He figures he rode about eight colts out of Fulshear over the years, all quality horses.

“I had a bay I called Rayman and so many people tried to buy him and wanted to know what he was,” he said. “You just don’t get that style horse anymore—big bones, big butts and big bodies but still quick-footed and athletic. Cory [Petska] rode Rayman twice and won like $35,000.”

Strategic decisions

Former world champion header Steve Purcella borrowed back the Harrison-bred “Cadillac” to win $89,000 at the 2018 Finale. | Jennings Photography

When Jesse Sr. relocated to manage another Harrison spread in 1974, Jesse Jr. became the equine manager at Fulshear. 

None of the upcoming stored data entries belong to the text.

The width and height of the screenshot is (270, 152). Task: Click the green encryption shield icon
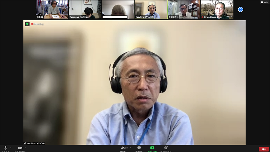click(x=27, y=24)
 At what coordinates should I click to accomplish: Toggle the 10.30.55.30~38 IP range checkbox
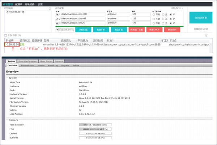[x=7, y=12]
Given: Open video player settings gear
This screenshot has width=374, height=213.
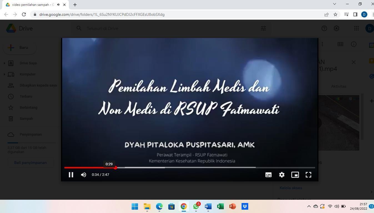Looking at the screenshot, I should tap(282, 175).
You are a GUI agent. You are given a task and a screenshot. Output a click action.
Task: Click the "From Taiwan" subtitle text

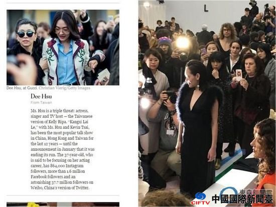point(41,103)
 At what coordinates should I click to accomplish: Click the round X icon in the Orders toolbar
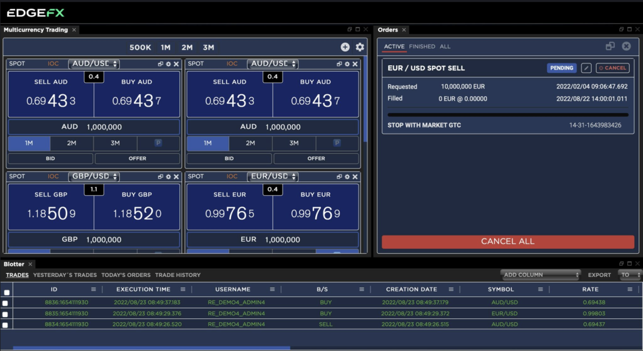626,46
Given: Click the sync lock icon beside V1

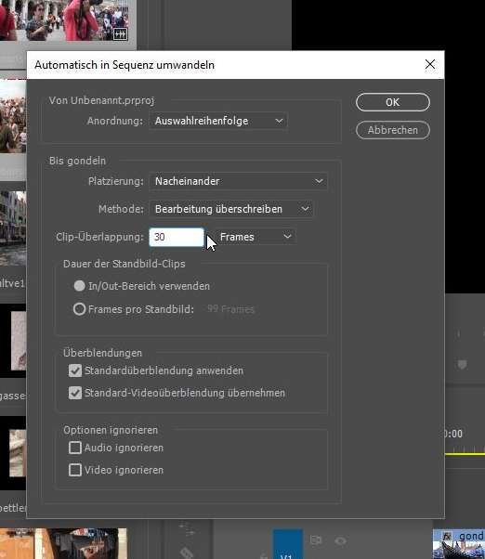Looking at the screenshot, I should tap(316, 540).
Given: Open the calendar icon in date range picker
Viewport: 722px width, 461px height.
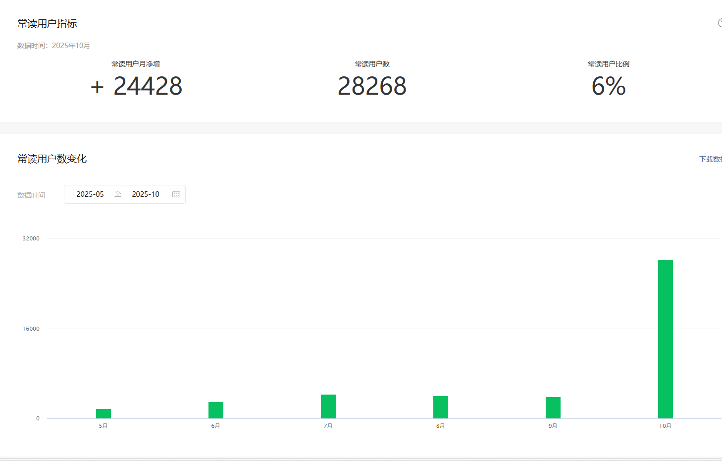Looking at the screenshot, I should pos(176,194).
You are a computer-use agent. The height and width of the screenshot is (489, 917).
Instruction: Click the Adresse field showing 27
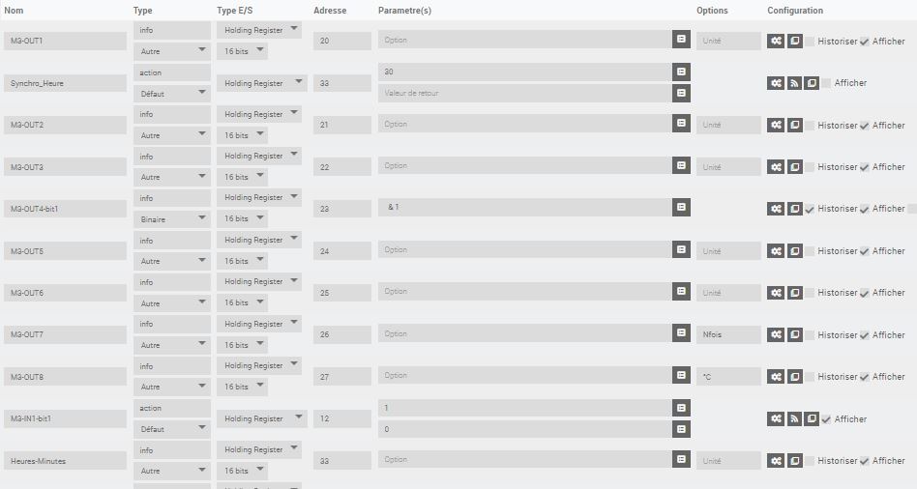(342, 377)
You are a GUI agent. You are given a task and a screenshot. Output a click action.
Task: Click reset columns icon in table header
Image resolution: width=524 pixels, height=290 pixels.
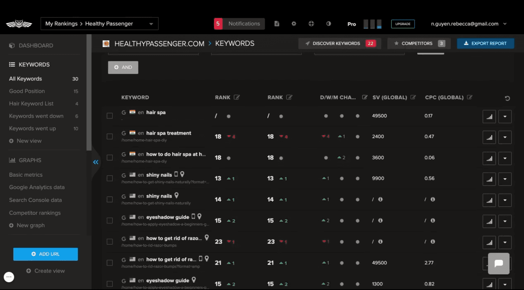point(507,98)
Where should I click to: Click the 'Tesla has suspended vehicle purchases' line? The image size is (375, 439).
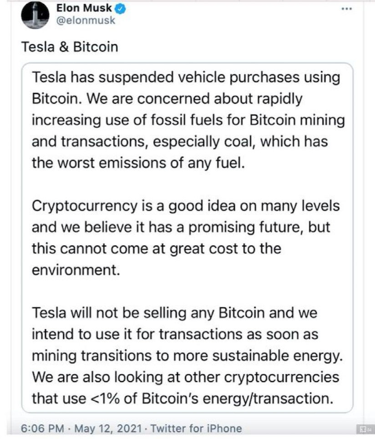(x=186, y=77)
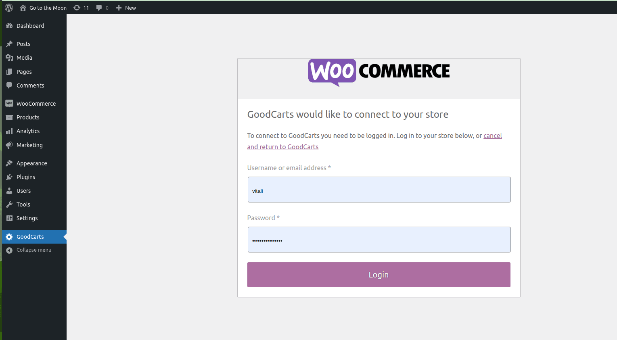
Task: Click the Tools wrench icon
Action: click(x=9, y=204)
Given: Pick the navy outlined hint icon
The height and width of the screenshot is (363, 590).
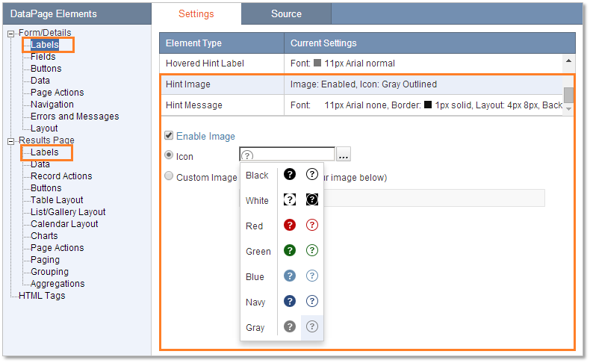Looking at the screenshot, I should click(312, 302).
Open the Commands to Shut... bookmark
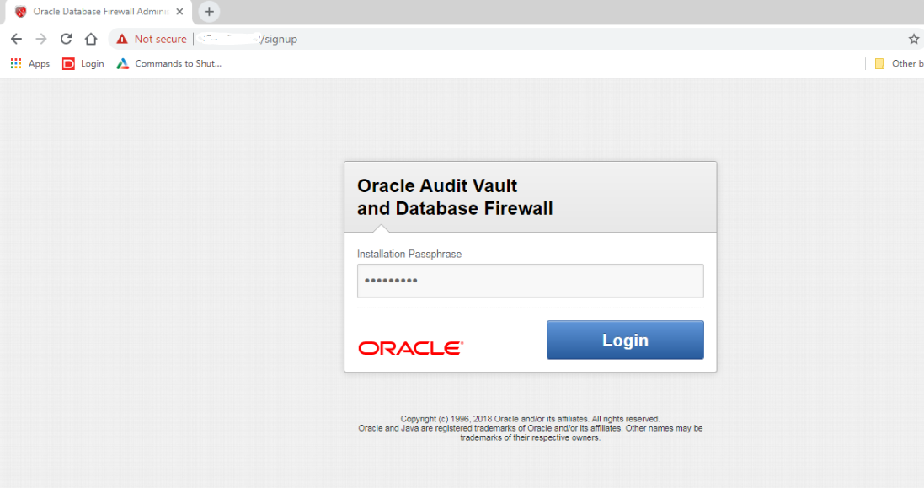Viewport: 924px width, 488px height. click(168, 63)
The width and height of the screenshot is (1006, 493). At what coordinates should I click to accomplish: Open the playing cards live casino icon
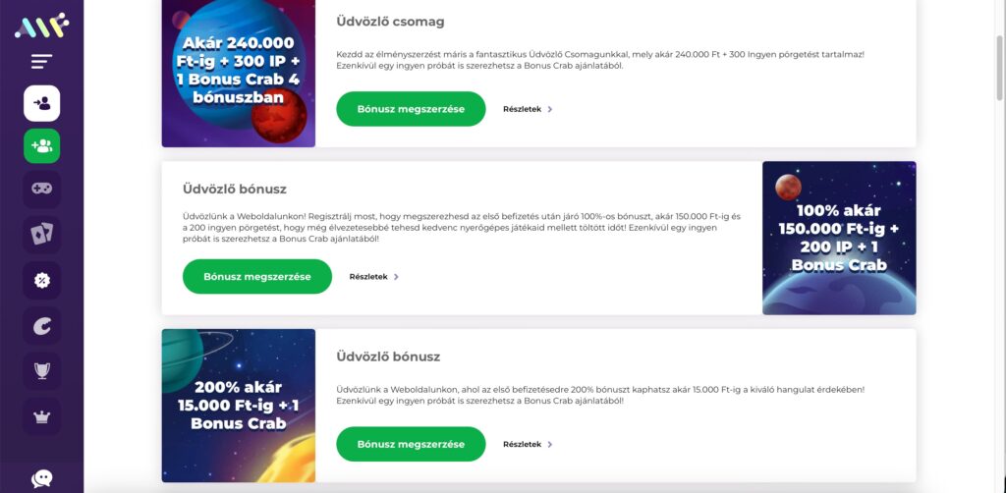41,235
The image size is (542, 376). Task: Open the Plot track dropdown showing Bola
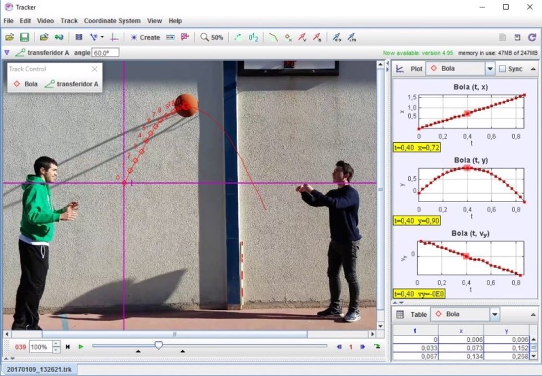[461, 69]
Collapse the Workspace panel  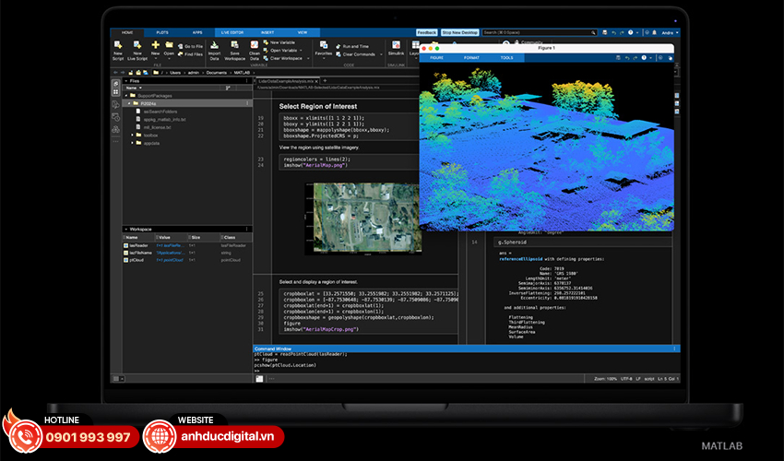click(125, 229)
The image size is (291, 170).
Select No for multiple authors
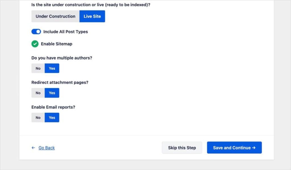pyautogui.click(x=38, y=68)
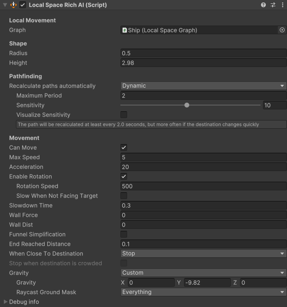287x307 pixels.
Task: Open the Raycast Ground Mask dropdown
Action: (204, 292)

“The first Jesse Gonzales kind of put it all together for the Harrisons,” Philipp said. “And his boys were raised in the middle of those horses. I couldn’t believe how good those horses were.”

Jesse Jr. ran the Harrison equine operation for more than 40 years and his brother Richard broke thousands of colts in the Fulshear round pen. When he returned from Vietnam, Richard joined the 15 or so cowboys clearing Harrison’s 127,000-acre ranch outside Catarina of maverick bulls. Gonzales was delighted to spot a black mare in the string that he’d started back at Fulshear. 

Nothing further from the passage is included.